Event Description
In spite of the historically consolidated psychopathological perspective, neuroscientific research applied to schizophrenia has so far almost entirely neglected the first-person experiential dimension of this syndrome, mainly focusing on higher- order cognitive functions, such as executive function, working memory, theory of mind, and the like. An alternative view posits that schizophrenia is a self-disorder characterized by anomalous self-experience and awareness. This view may not only shed new light on the psychopathological features of psychosis but also inspire empirical research targeting the bodily and neurobiological changes underpinning this disorder. Recent empirical evidence on the neurobiological basis of a minimal notion of the self, the bodily self, will be presented.
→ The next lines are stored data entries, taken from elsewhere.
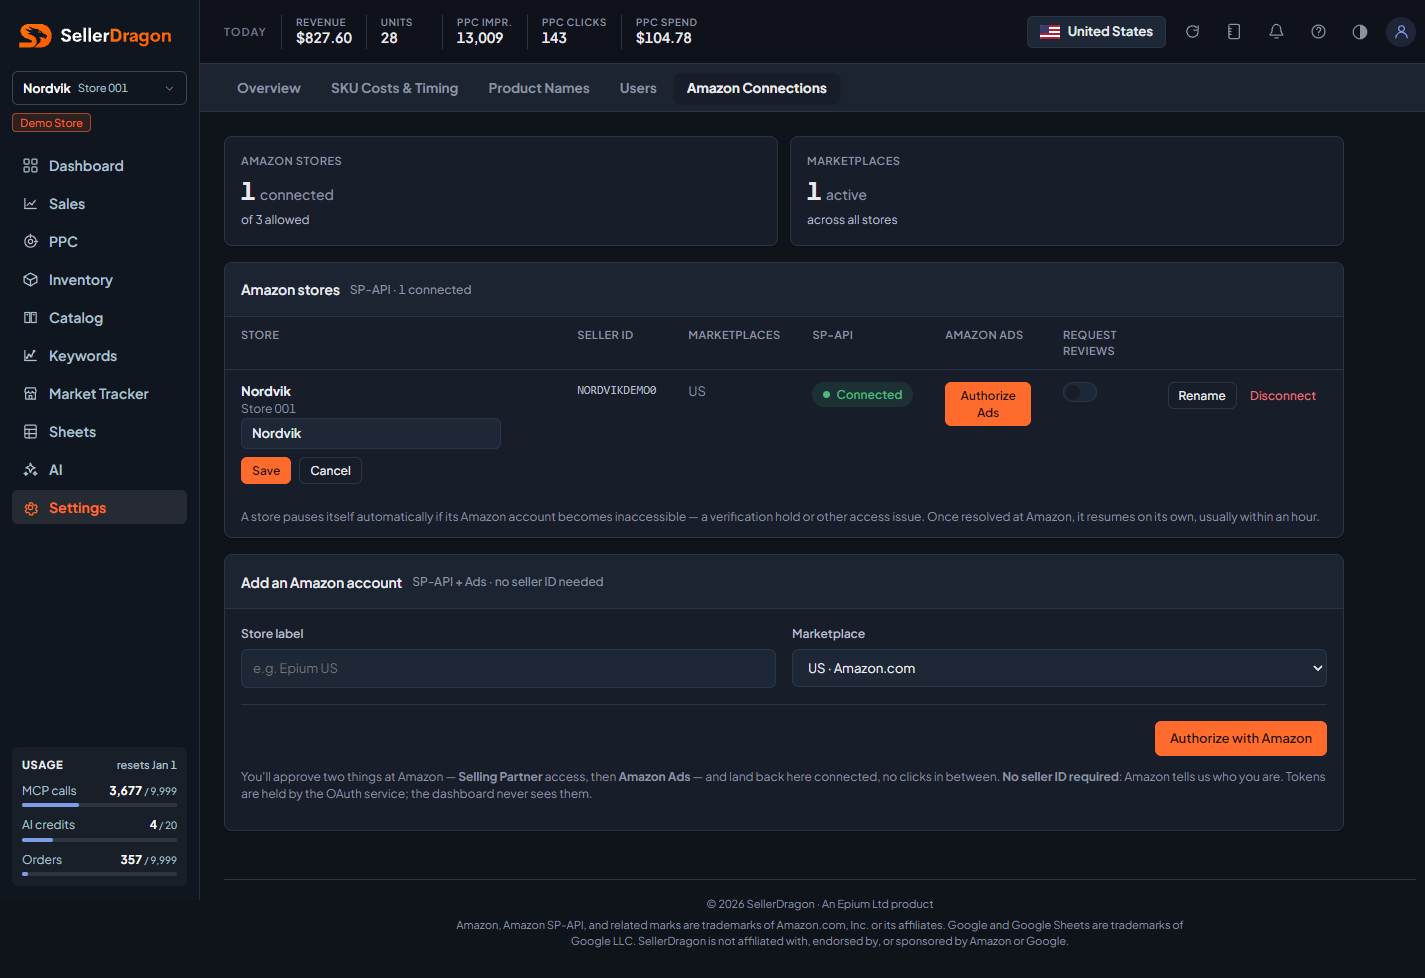Click the help question mark icon
Image resolution: width=1425 pixels, height=978 pixels.
tap(1318, 32)
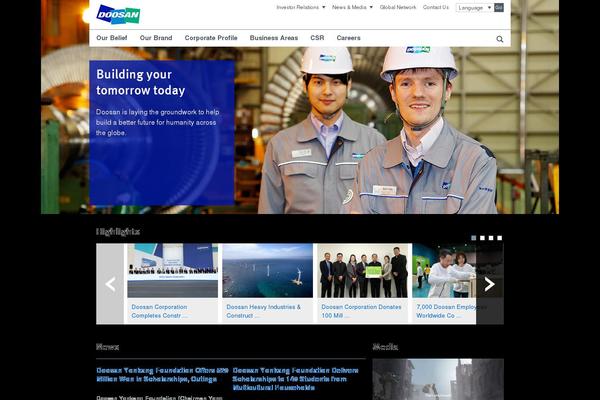Open the Our Belief menu
This screenshot has width=600, height=400.
coord(111,38)
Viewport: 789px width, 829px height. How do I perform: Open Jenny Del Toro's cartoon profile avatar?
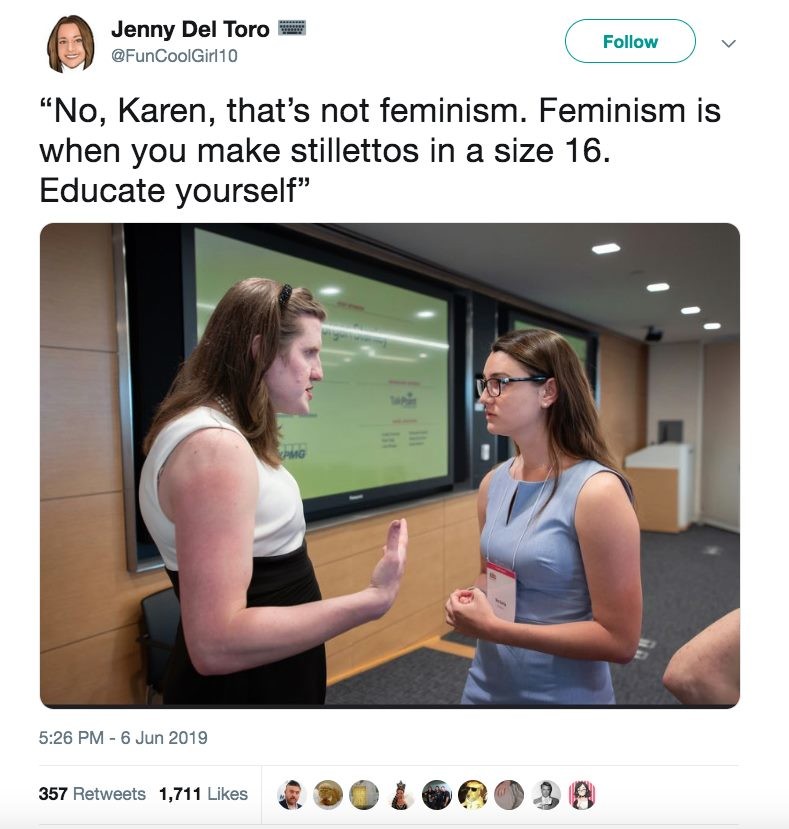[71, 43]
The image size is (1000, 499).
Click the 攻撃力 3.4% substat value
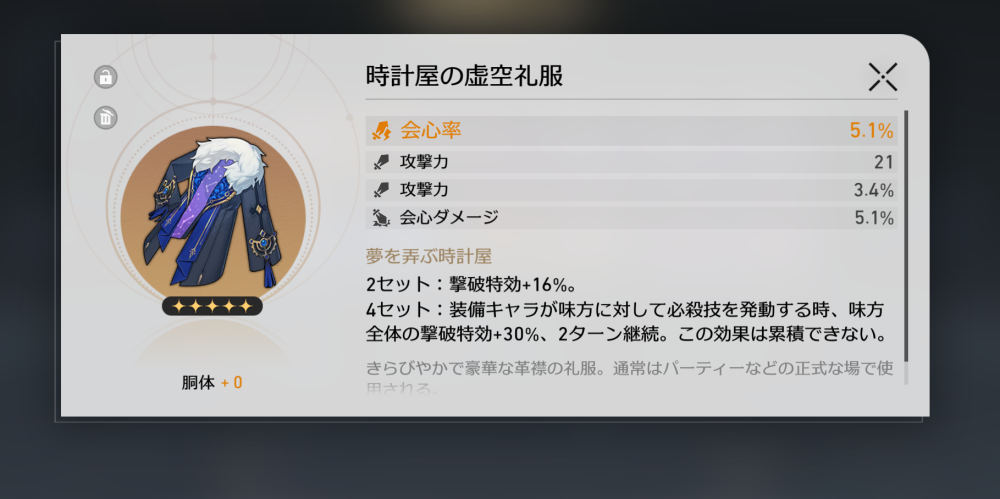point(873,190)
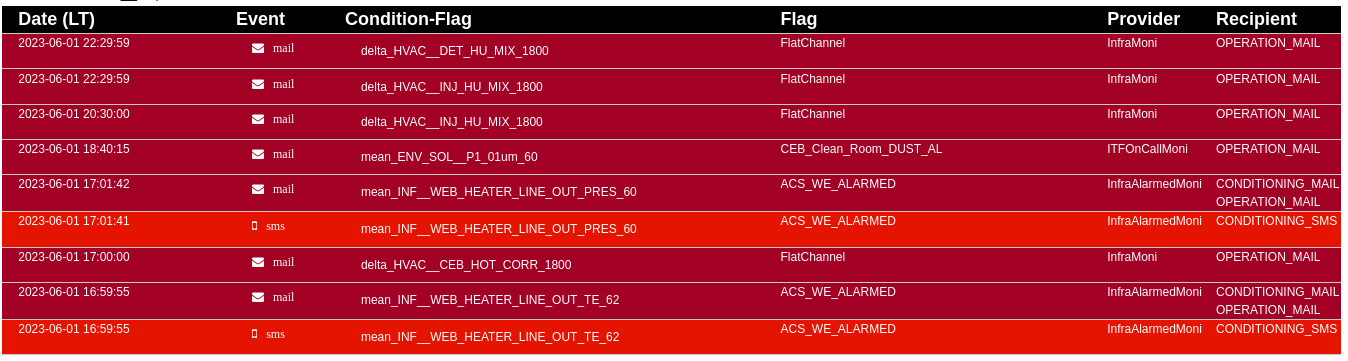
Task: Click the Flag column header
Action: [799, 19]
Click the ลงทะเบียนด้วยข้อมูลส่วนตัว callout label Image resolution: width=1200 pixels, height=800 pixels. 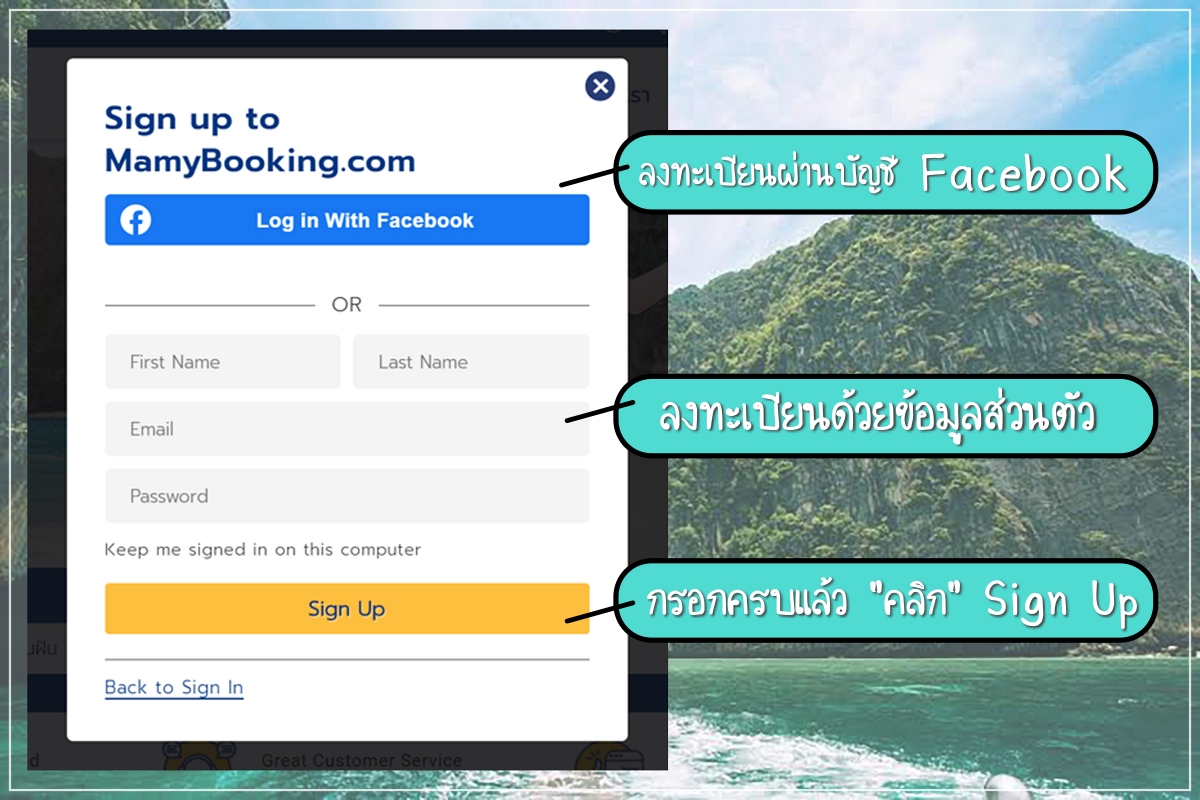pos(885,416)
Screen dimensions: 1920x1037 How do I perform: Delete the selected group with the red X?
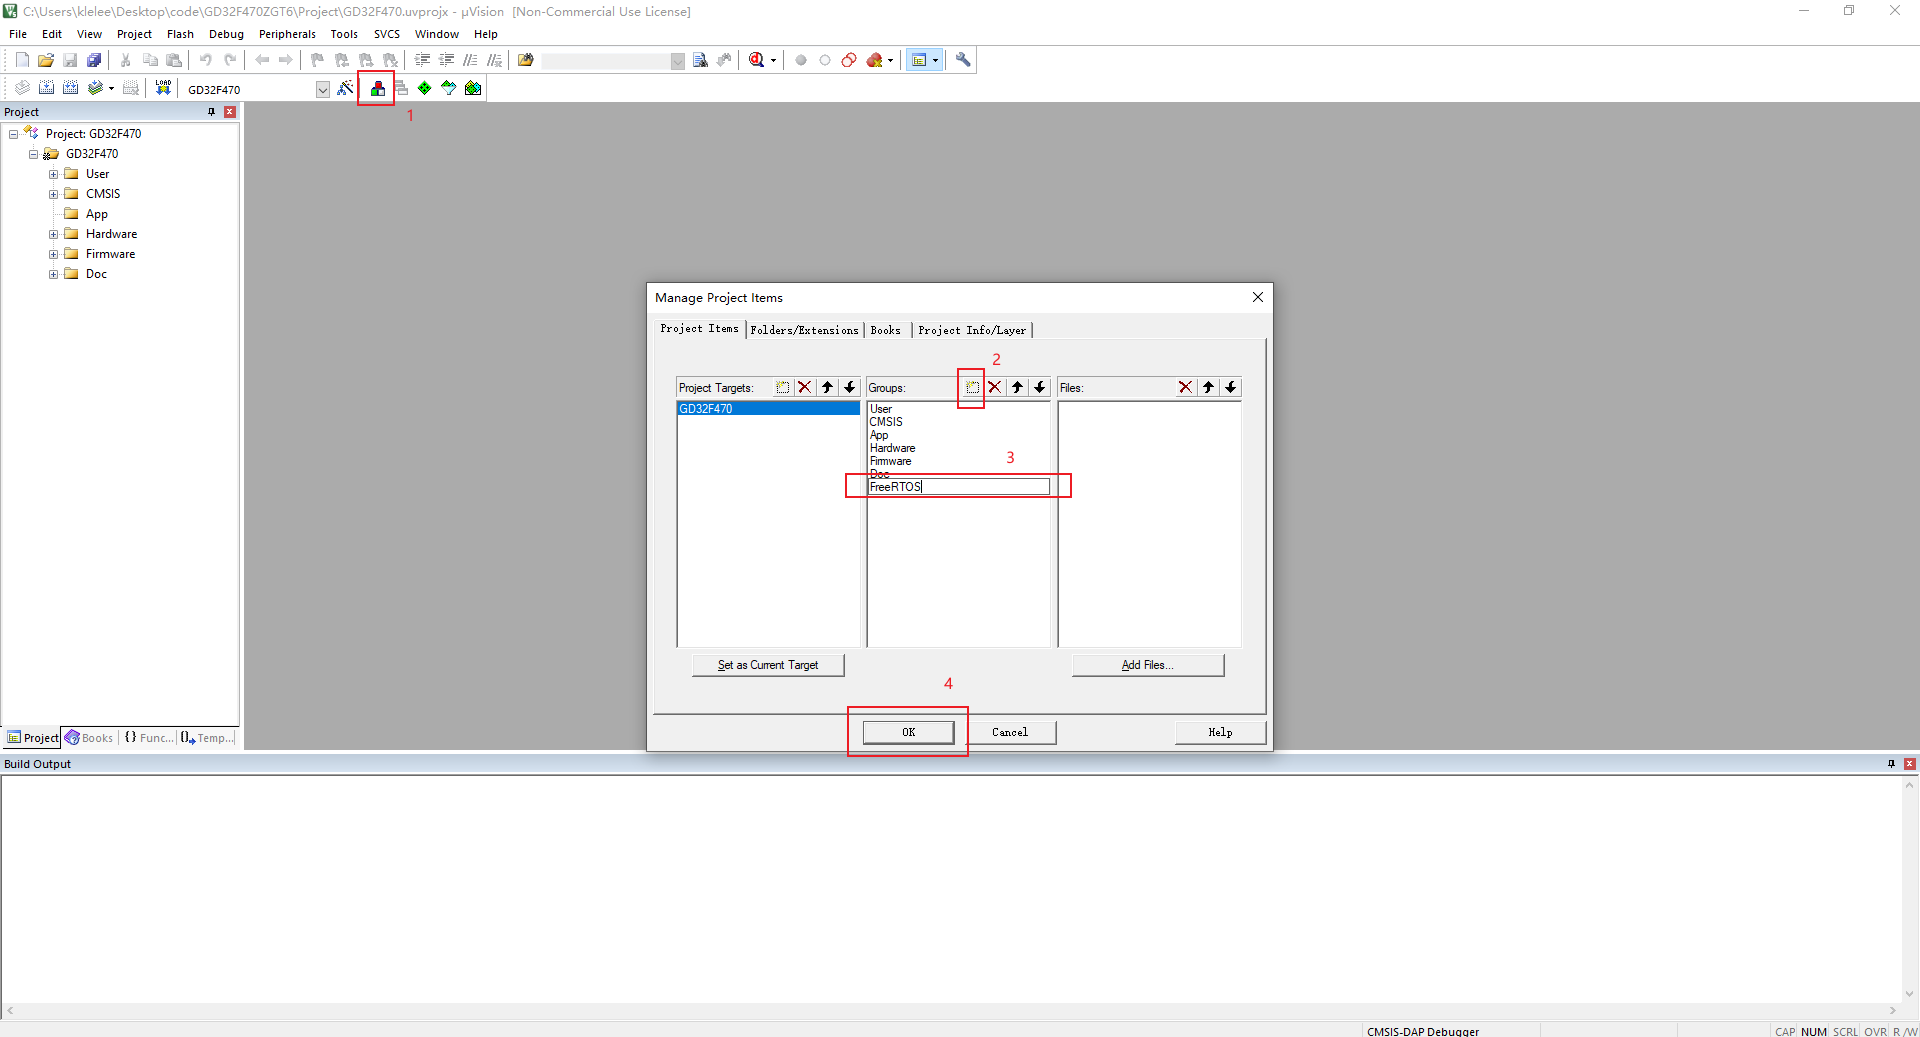[x=995, y=388]
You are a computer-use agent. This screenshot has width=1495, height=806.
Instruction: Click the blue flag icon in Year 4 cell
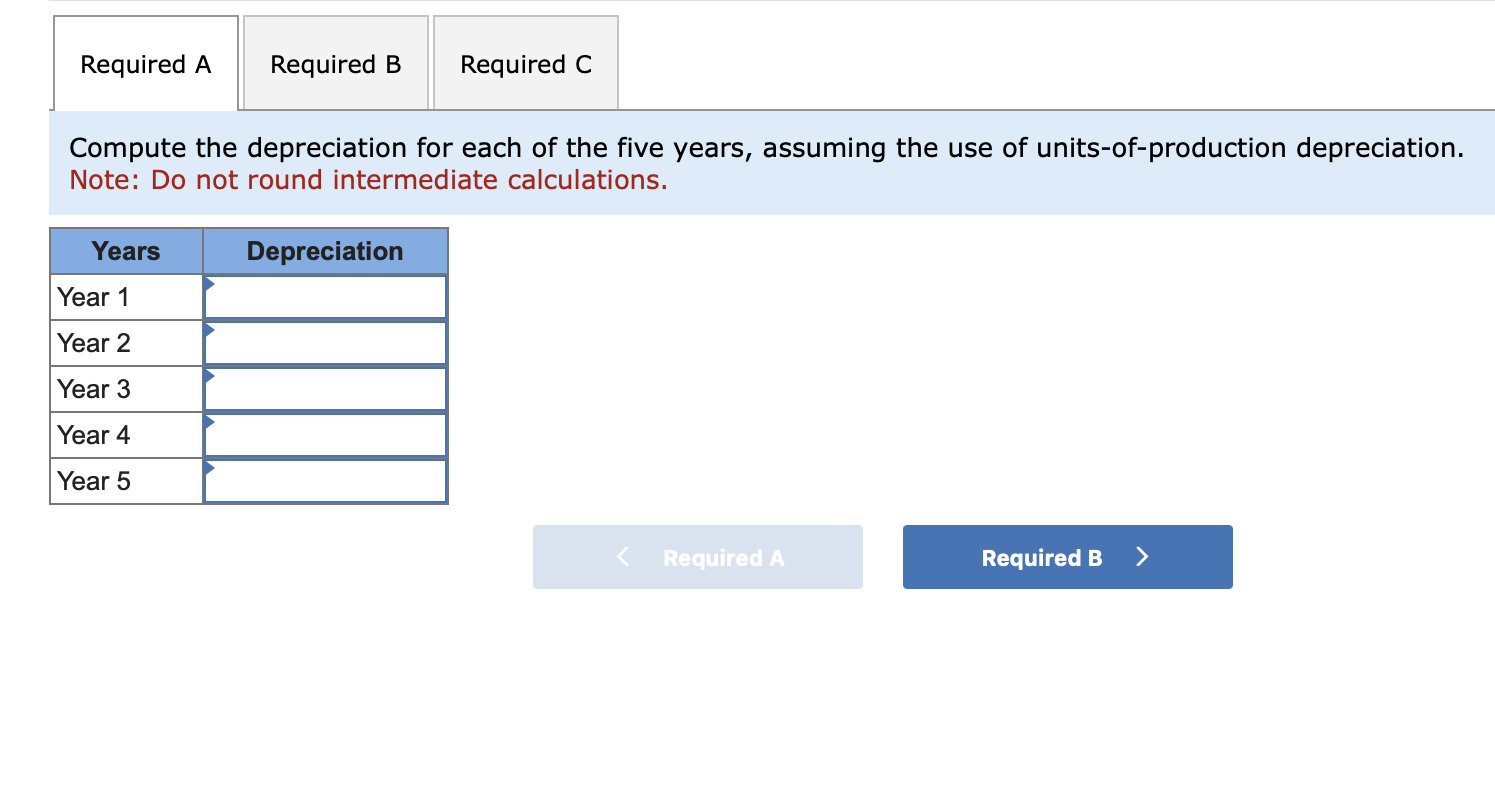(209, 421)
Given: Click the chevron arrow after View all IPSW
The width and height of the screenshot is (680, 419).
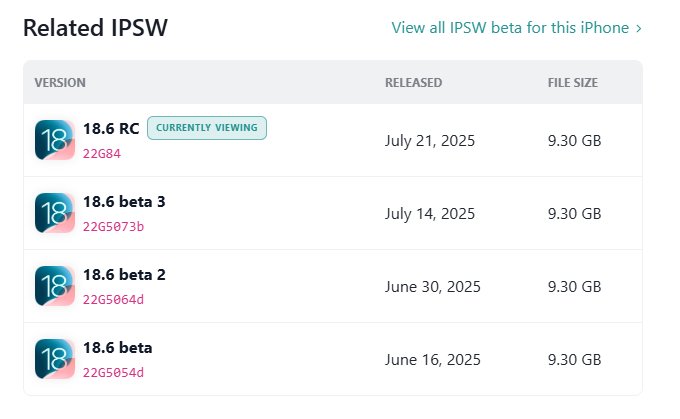Looking at the screenshot, I should click(638, 28).
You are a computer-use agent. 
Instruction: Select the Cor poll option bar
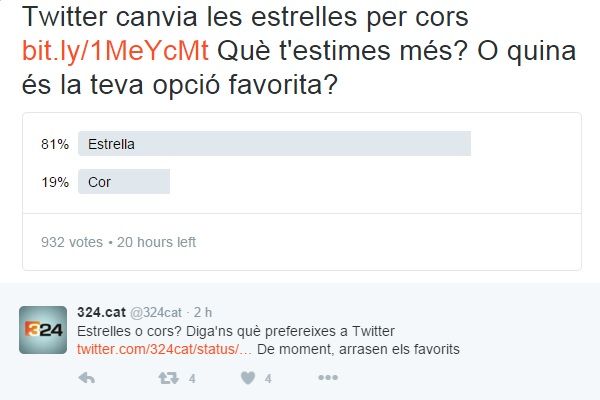tap(124, 182)
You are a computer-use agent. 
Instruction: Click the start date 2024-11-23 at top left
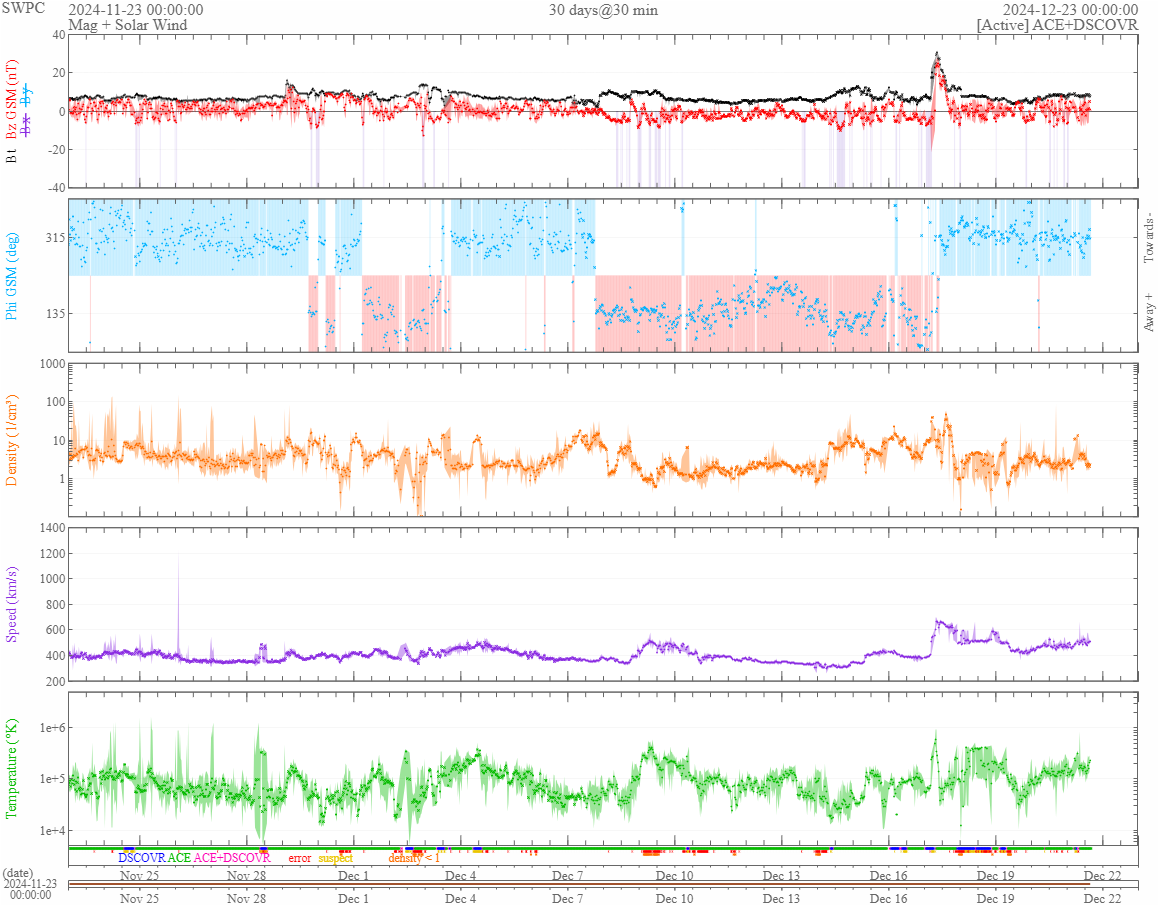[135, 10]
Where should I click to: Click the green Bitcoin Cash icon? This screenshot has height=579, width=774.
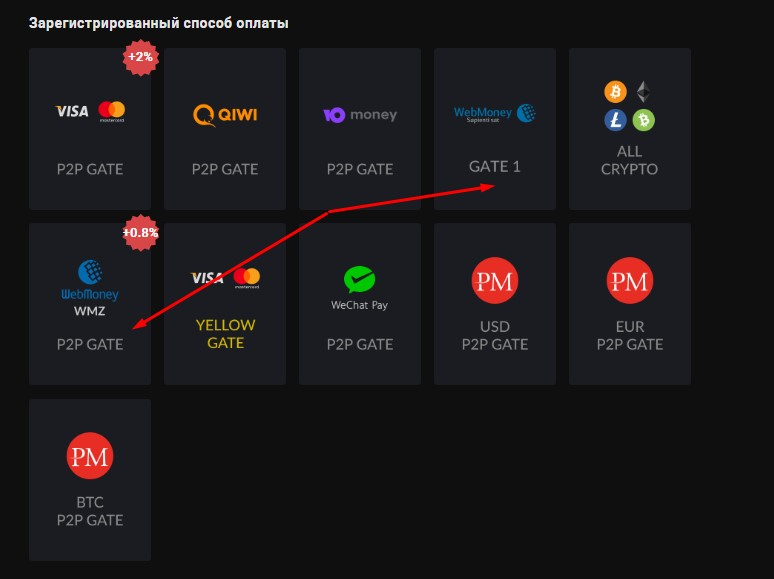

The relationship between the body, its motor potentialities and the notion of minimal self will be illustrated. Putative neural mechanisms underpinning an incoherent bodily self and the blurring of self-other distinction in schizophrenic patients will be presented. Cognitive neuroscience can today address classic topics of psychopathology by adding a new level of description, finally enabling the correlation between the first-person experiential aspects of psychiatric diseases and their neurobiological roots. Gallese posits that brain function anomalies of multisensory integration, differential processing of self- and other-related bodily information mediating self-experience, might be at the basis of the deficits and imbalance in the pre-reflective relationship of the bodily self to the social world observed in schizophrenia.
Event Speaker
Vittorio Gallese, Professor of Psychobiology at the University of Parma
Event Information
Free and open to the public; registration required. All in-person attendees must follow Columbia's COVID-19 policies.
Hosted by the Italian Academy for Advanced Studies in America at Columbia University.